LEWISTON — The key to figuring out how to bring more young professionals to the Twin Cities, according to Auburn Mayor Jonathan LaBonte, is to ask the ones who are already here.
“The most important thing you can do is not hear from us but to weigh in,” LaBonte told a group of about 40 young L-A professionals Wednesday night. “Email, tweet, call, come to a meeting, invite people to a conversation over a cup of coffee or a beer at Baxter. Young professionals have to be engaged to tell us what will keep you here. Because what keeps you here will probably attract some new people here as well.”
LaBonte and his colleagues from the Auburn and Lewiston City Councils were the featured guests at a town hall meeting sponsored by YPLAA, the Young Professionals of the Lewiston-Auburn Area. Wednesday’s meeting was part of the group’s “Y-Not” program designed to encourage young adults to go out and get involved in civic life.
They’re an important factor for both cities, LaBonte said.
“Our ability to attract and keep young professionals will make or break Lewiston-Auburn. That’s a fact,” LaBonte said.
Councilors said they were working to create safe, livable neighborhoods in both cities as a draw.
“It’s the way places feel and look that matters,” Auburn Councilor Tizz Crowley said.
It’s also about working together. Lewiston Councilor Mark Cayer said it’s important to realize the Twin Cities are one community.
“I never talk about just one when I’m outside of this area,” he said. “We have to think of it as one. If we don’t commingle and work together, we will never succeed to the potential we could.”

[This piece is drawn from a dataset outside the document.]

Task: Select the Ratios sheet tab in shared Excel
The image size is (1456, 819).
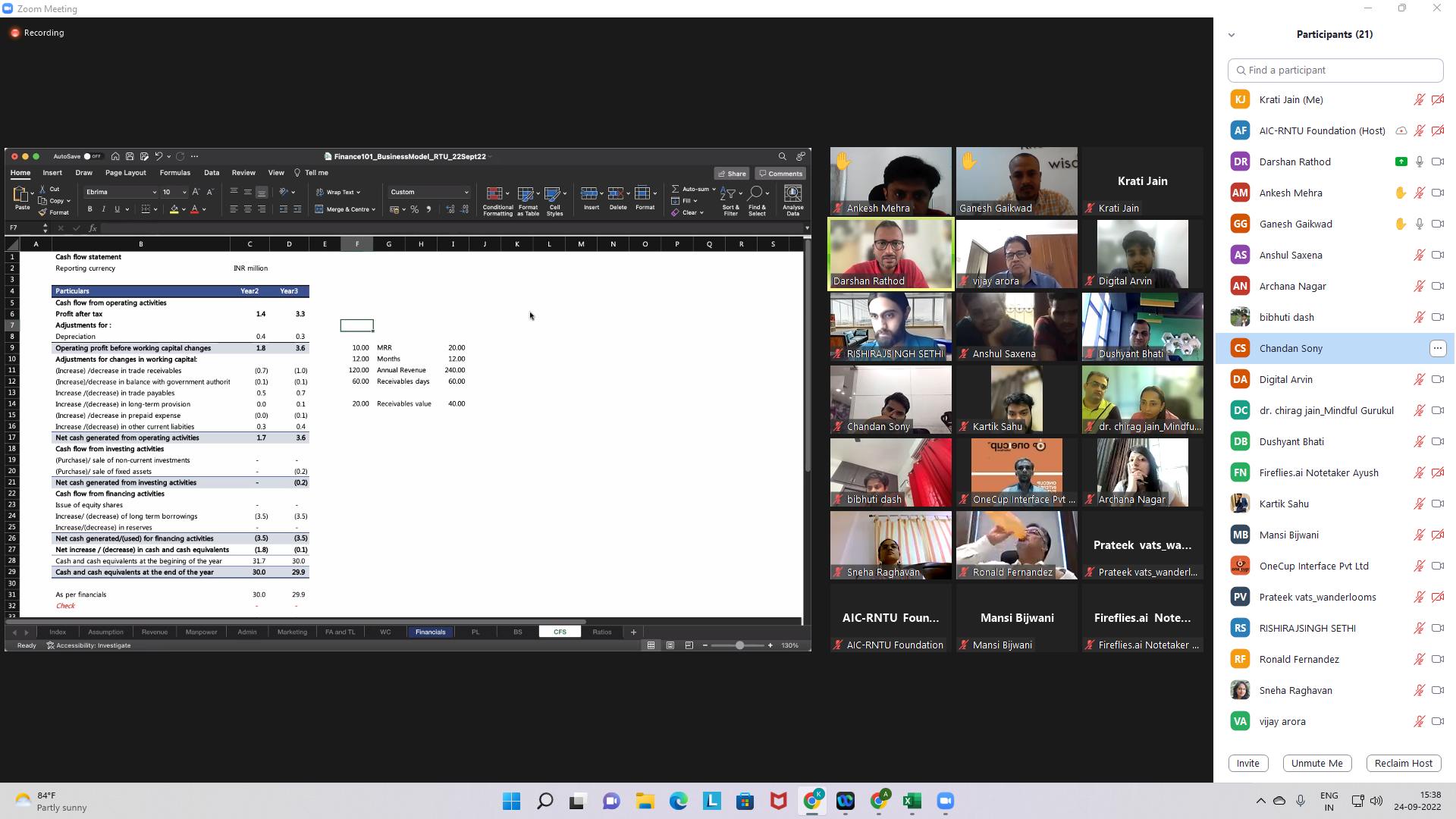Action: pos(601,632)
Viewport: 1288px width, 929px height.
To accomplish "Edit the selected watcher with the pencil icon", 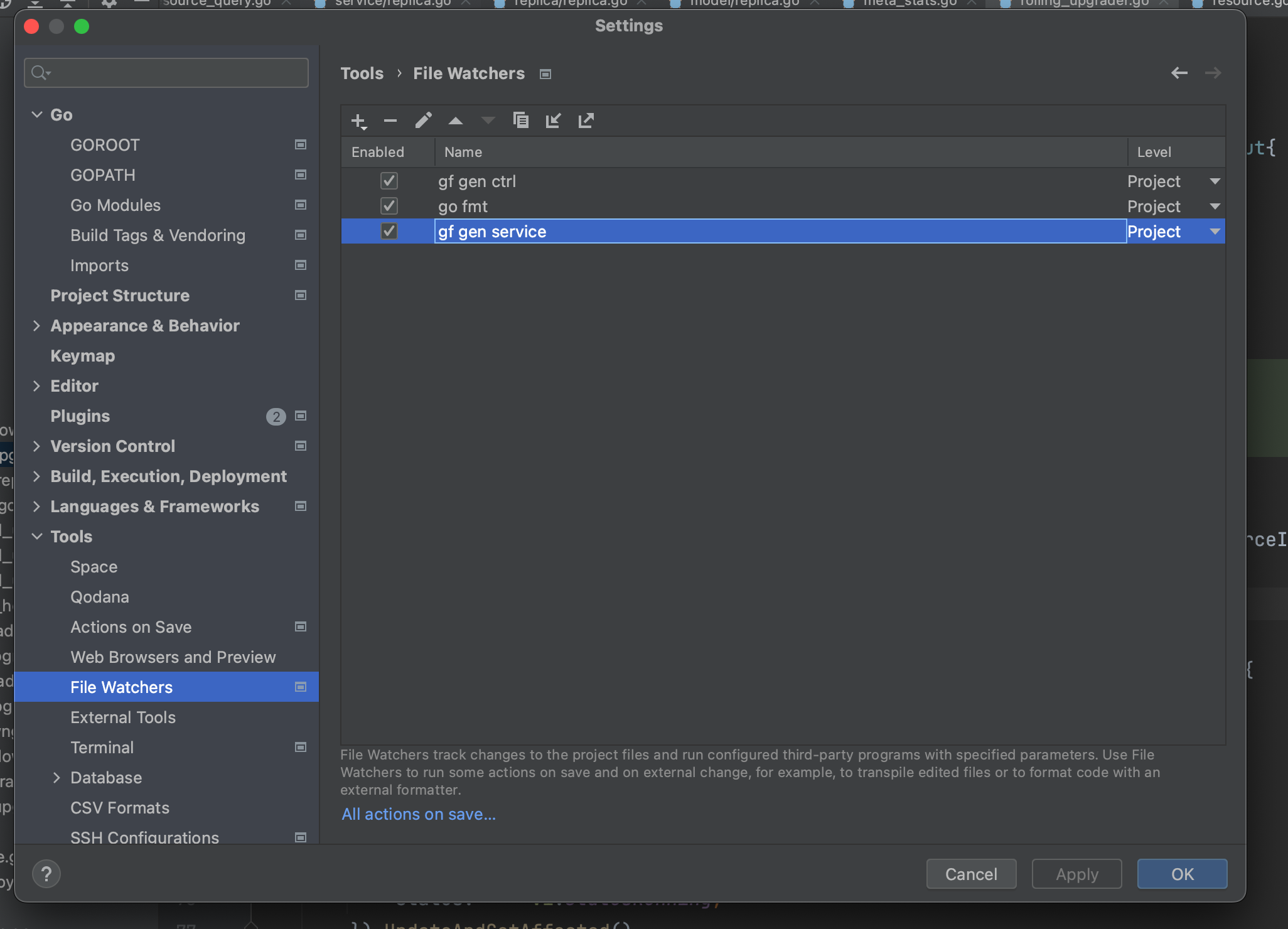I will tap(422, 121).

Participants asked the councilors to weigh in on efforts to combine the Twin Cities. Voters in Lewiston and Auburn will go to the polls in June to select six residents to write a new charter.
On Wednesday night, councilors’ opinions ranged. Cayer said the cities could save money by combining responsibilities and reducing staff.

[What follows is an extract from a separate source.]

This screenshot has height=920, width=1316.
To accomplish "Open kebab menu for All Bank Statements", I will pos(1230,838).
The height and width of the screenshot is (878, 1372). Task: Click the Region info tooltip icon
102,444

Crowley was more skeptical about potential savings, noting that a 2010 report found significant savings, “but most of those now have gone away,” she said.
Lewiston Mayor Robert Macdonald said he was confident a merged Lewiston-Auburn would become an economic powerhouse, rivaling and possibly surpassing Portland. Lewiston Councilor Nate Libby said he was excited about the idea.
“It’s kind of exciting if there are opportunities to see savings,” Libby said. “I think that’s very worthwhile. I think there’s an opportunity to rename the community. Maybe it’s Lewiston-Auburn. Maybe it’s Great Falls.”
LaBonte said serious issues would have to be solved first. He noted that Auburn has a special agriculture zoning code that limits housing development in rural areas. That keeps the property values there low and keeps tax bills low for farmers.
Lewiston has no similar zoning code. A combined Twin Cities would have to figure out what would happen to that zoning code.
“That becomes one of the policy debates that would emerge immediately, at least within two years,” LaBonte said. “Do you put in place the zoning from Lewiston or do you continue to protect on one side of the river that farmland?”